#### DATA FOR THIS TASK
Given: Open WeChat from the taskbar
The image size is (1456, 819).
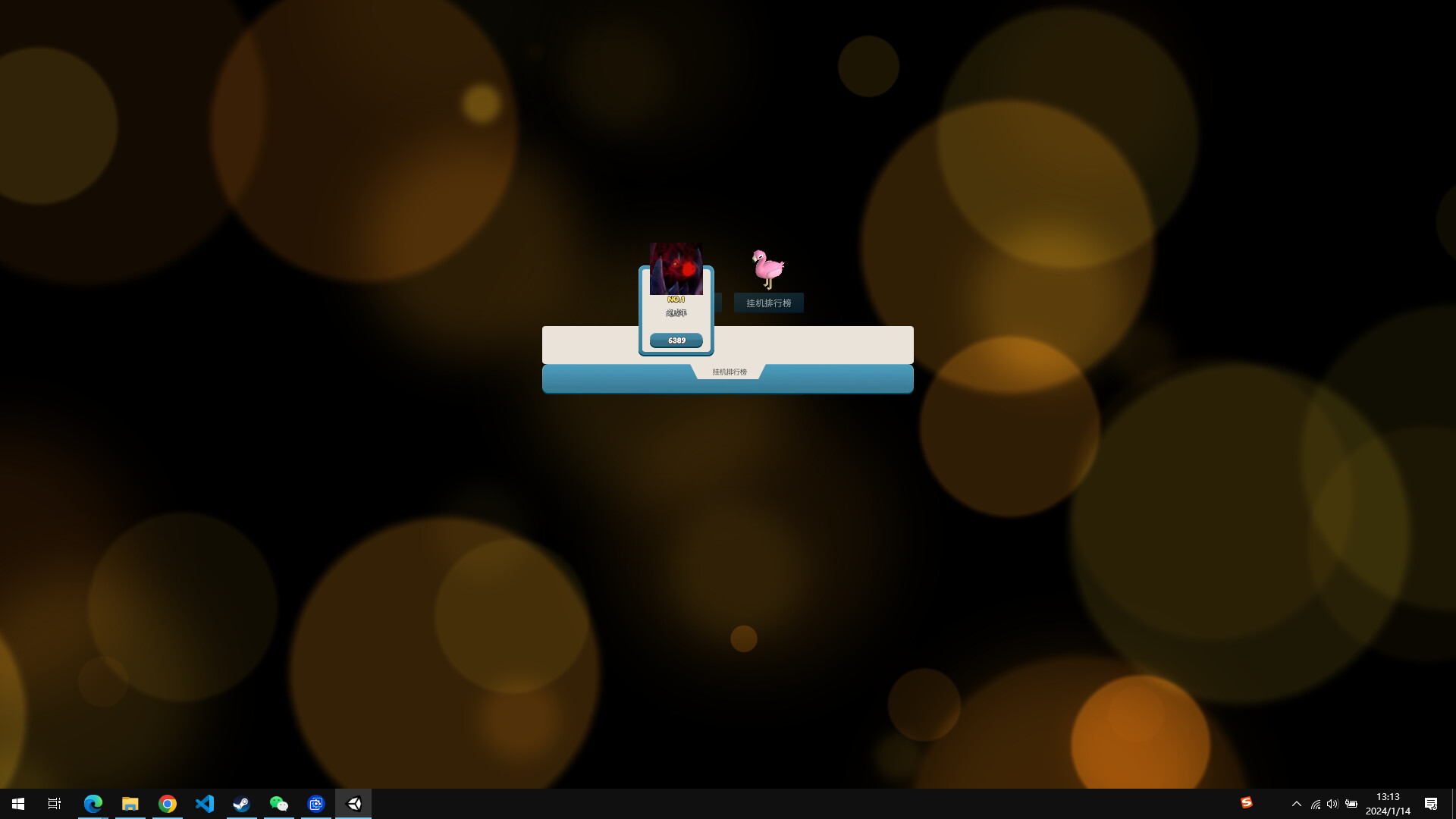Looking at the screenshot, I should click(x=278, y=803).
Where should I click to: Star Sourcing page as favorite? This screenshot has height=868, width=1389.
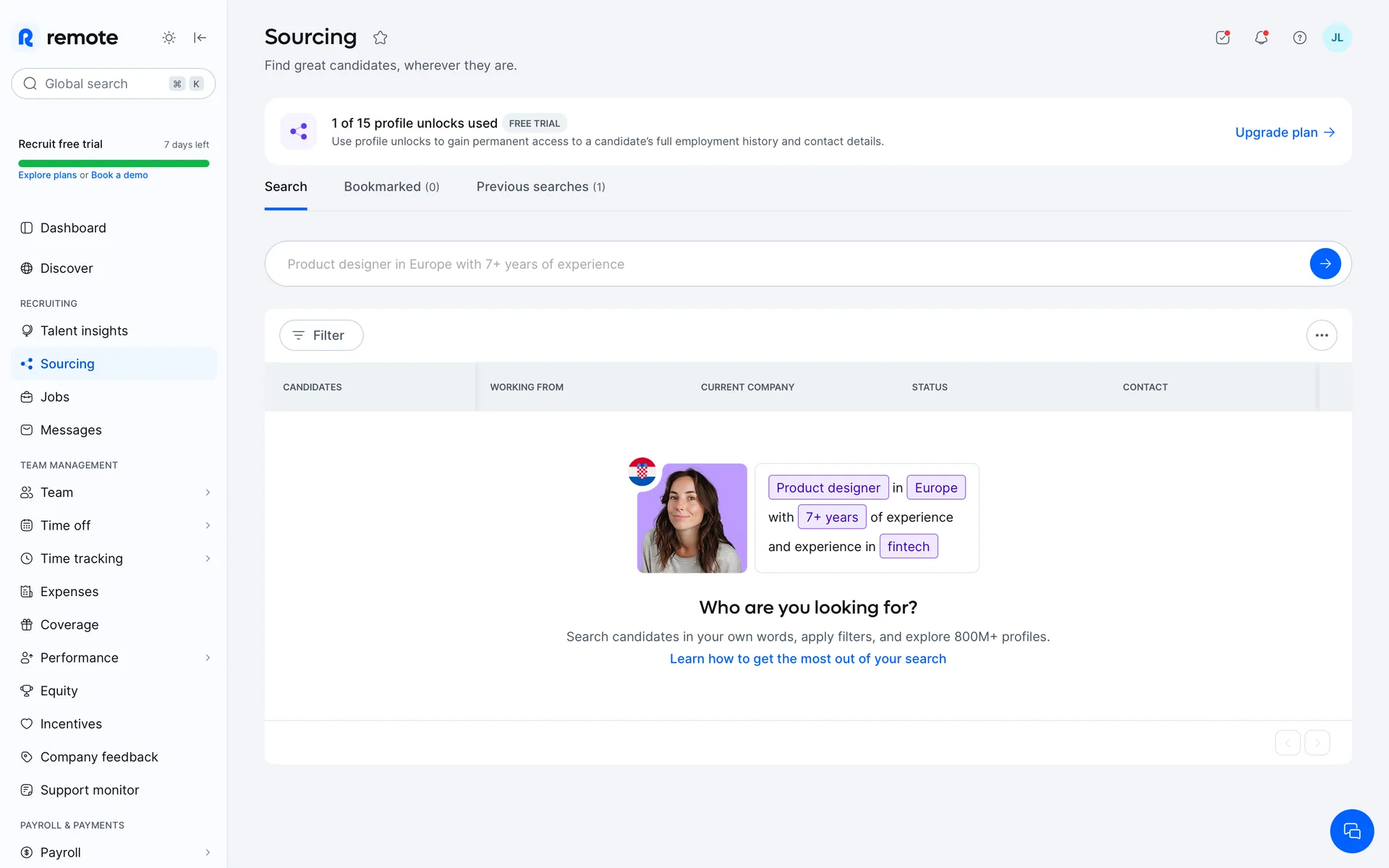381,38
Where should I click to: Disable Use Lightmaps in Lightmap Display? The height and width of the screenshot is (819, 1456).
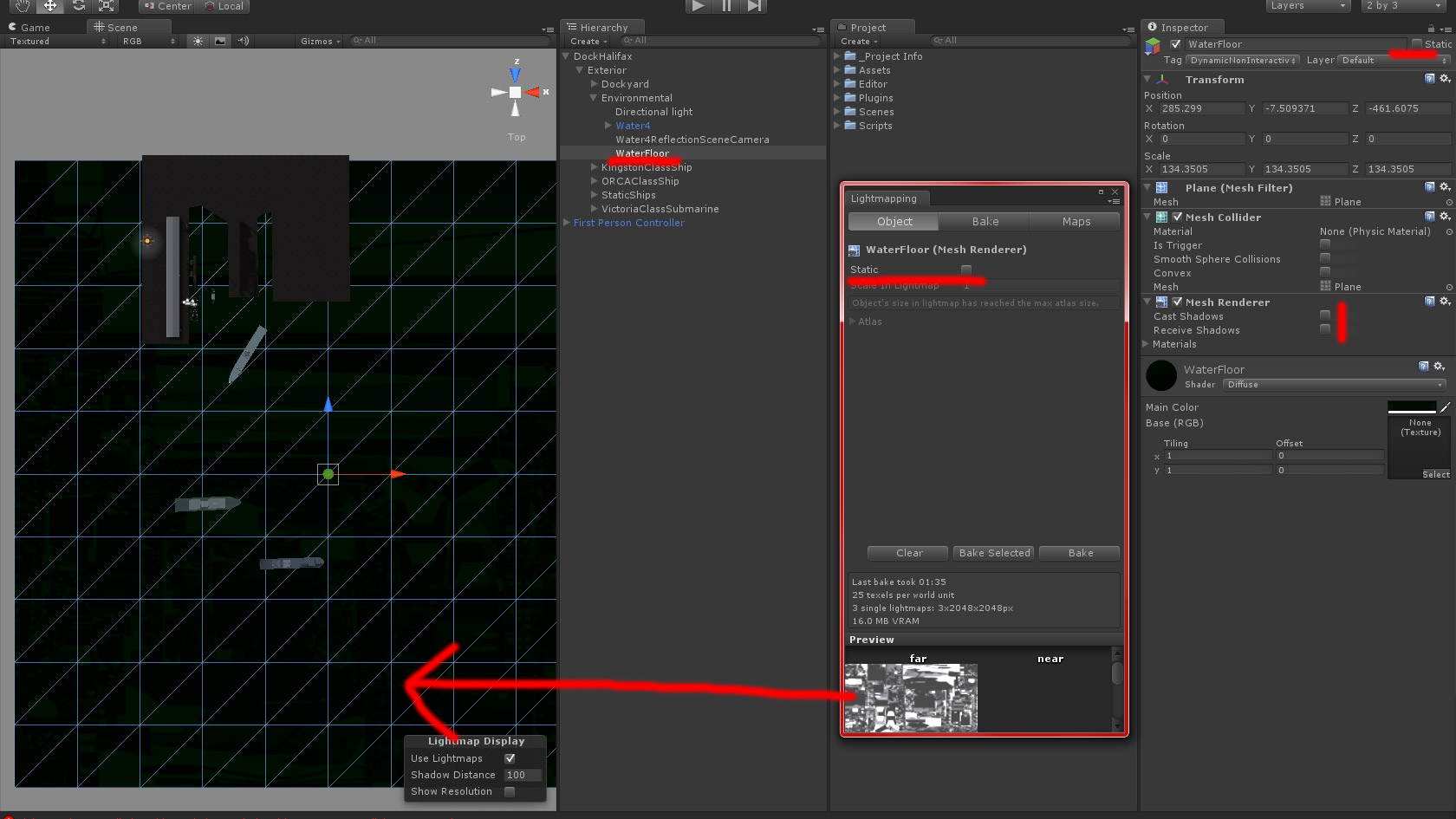(510, 757)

#### PROBLEM
Print all of the material exactly. Omit pictures.

#### FINAL ANSWER
Given: Open WeChat from the taskbar
The image size is (1456, 819).
Looking at the screenshot, I should click(x=278, y=803).
Where should I click to: Star Sourcing page as favorite? This screenshot has height=868, width=1389.
381,38
Where should I click to: Disable Use Lightmaps in Lightmap Display? The height and width of the screenshot is (819, 1456).
(510, 757)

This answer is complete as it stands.